• Given exercise
Format every line of the rows below as a JSON list of strings, one string per line, skipping blank lines. Leave out the pictures.

[Dataset records]
>> Begin
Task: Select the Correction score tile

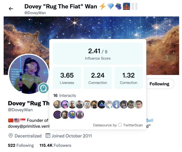Action: tap(129, 78)
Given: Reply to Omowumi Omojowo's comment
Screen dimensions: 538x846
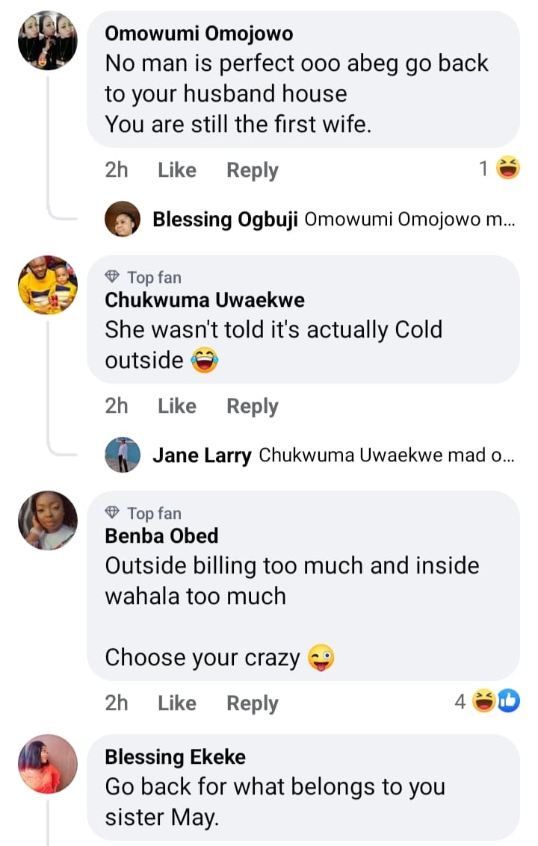Looking at the screenshot, I should coord(253,170).
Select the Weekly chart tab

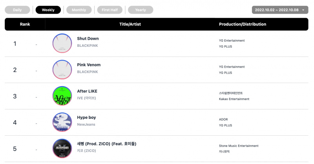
>> End
• Task response
[
  "Task: Select the Correction score tile",
  "Action: tap(129, 78)",
  "Given: Reply to Omowumi Omojowo's comment",
  "Screen dimensions: 538x846",
  "Looking at the screenshot, I should coord(253,170).",
  "Select the Weekly chart tab"
]